Begin at the line with "Image resolution: width=1126" and output every line through the end of the records, exactly as given. Omit pictures.
==== RECORDS FOR THIS EXERCISE ====
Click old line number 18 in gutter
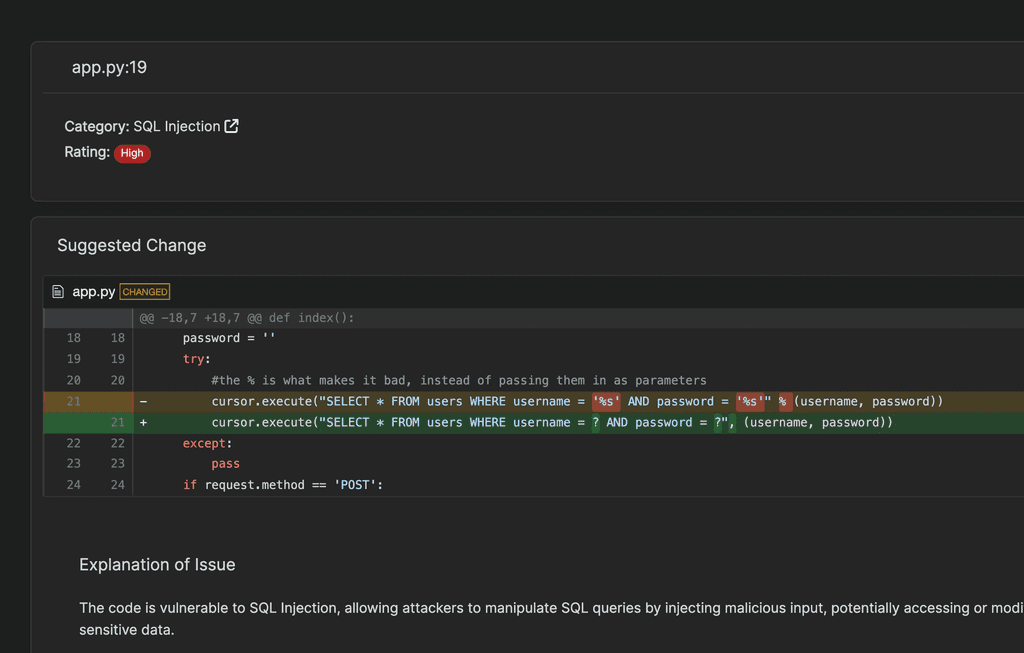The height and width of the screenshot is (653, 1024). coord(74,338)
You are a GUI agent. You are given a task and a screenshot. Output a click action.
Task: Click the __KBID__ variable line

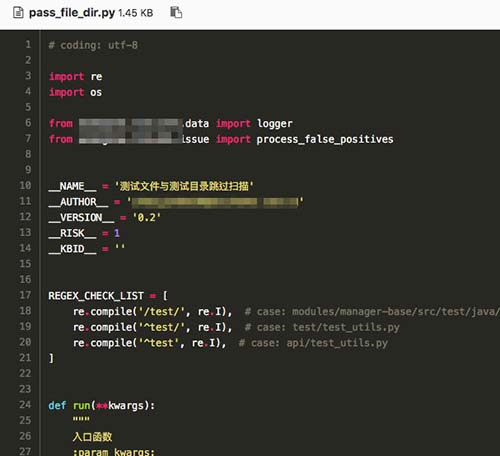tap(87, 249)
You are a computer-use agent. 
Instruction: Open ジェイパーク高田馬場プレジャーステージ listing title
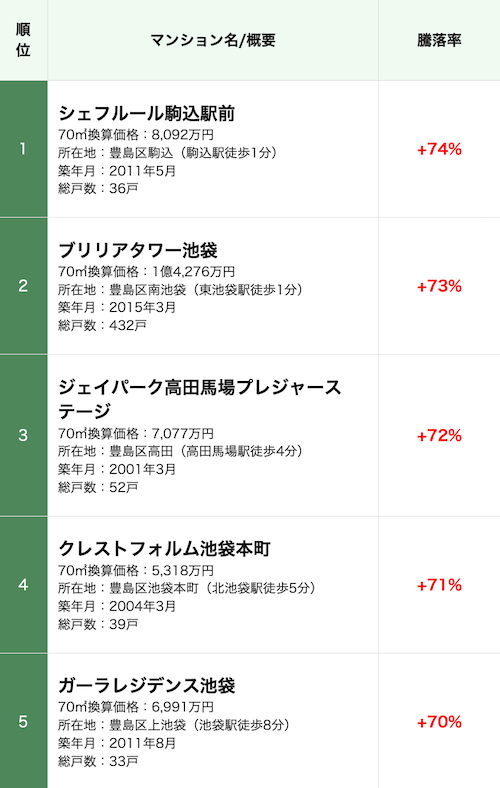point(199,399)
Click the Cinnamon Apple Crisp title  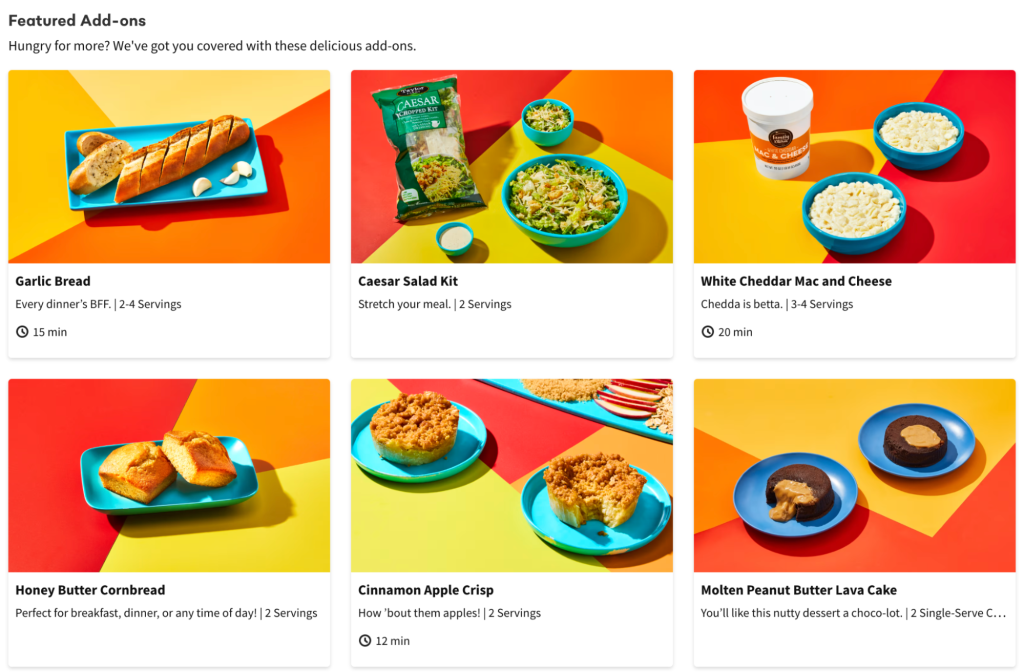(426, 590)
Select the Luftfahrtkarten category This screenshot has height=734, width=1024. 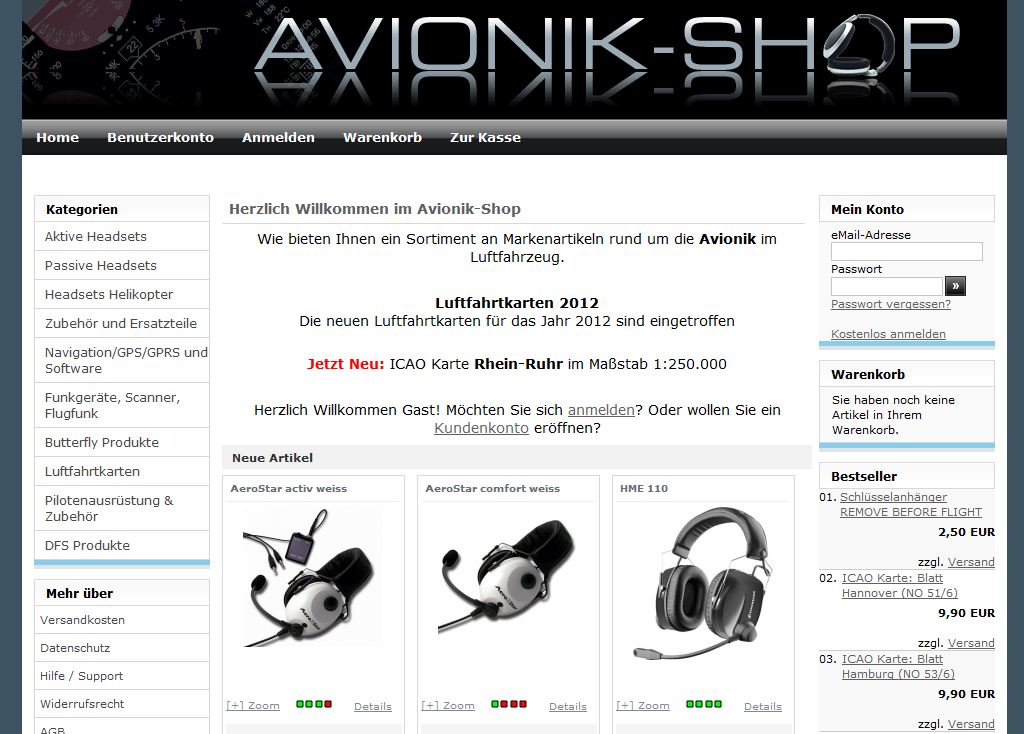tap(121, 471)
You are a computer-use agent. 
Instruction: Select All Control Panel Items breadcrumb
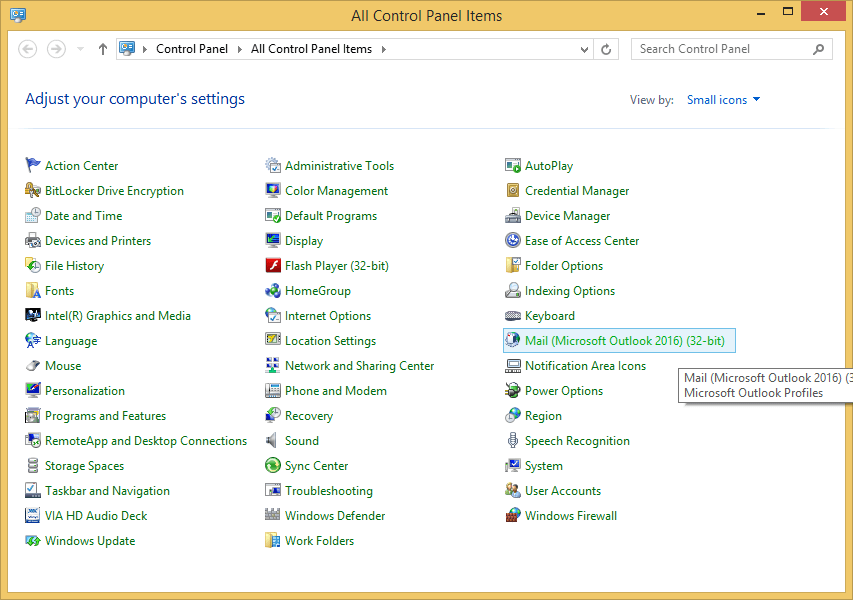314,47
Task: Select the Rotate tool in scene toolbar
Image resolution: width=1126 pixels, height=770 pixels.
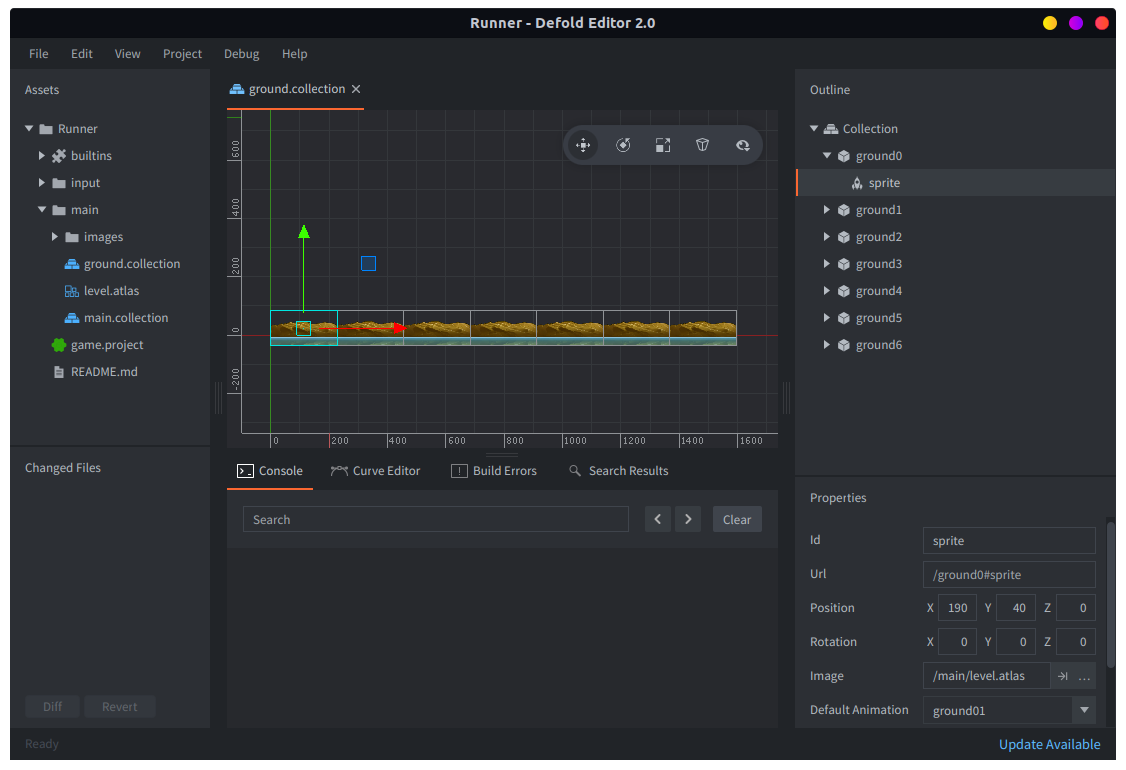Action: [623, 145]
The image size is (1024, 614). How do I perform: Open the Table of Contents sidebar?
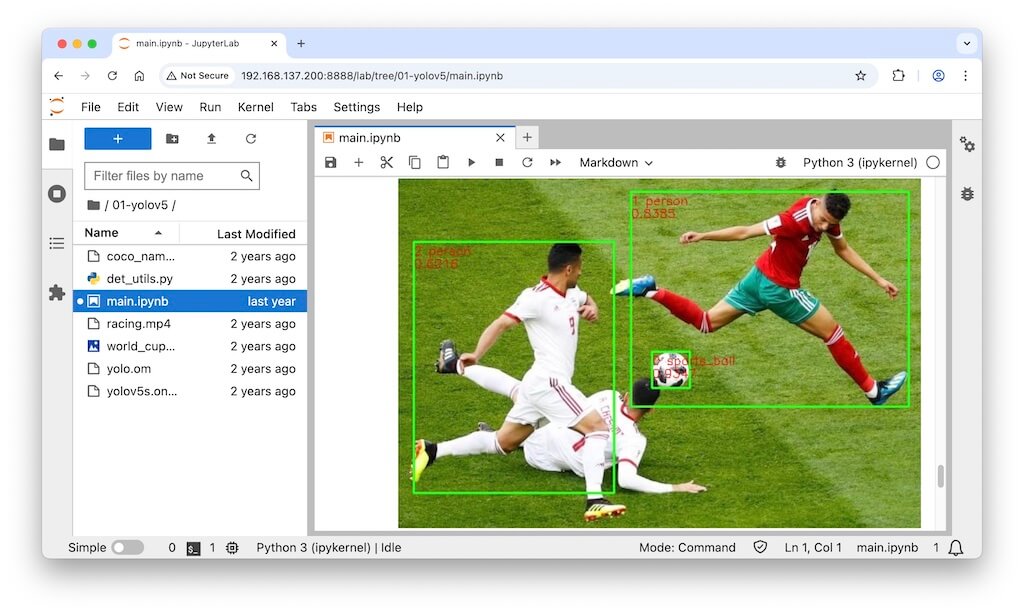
====
**EXERCISE RESPONSE**
Image resolution: width=1126 pixels, height=770 pixels.
Action: [623, 145]
The image size is (1024, 614). How do I perform: Open the Table of Contents sidebar?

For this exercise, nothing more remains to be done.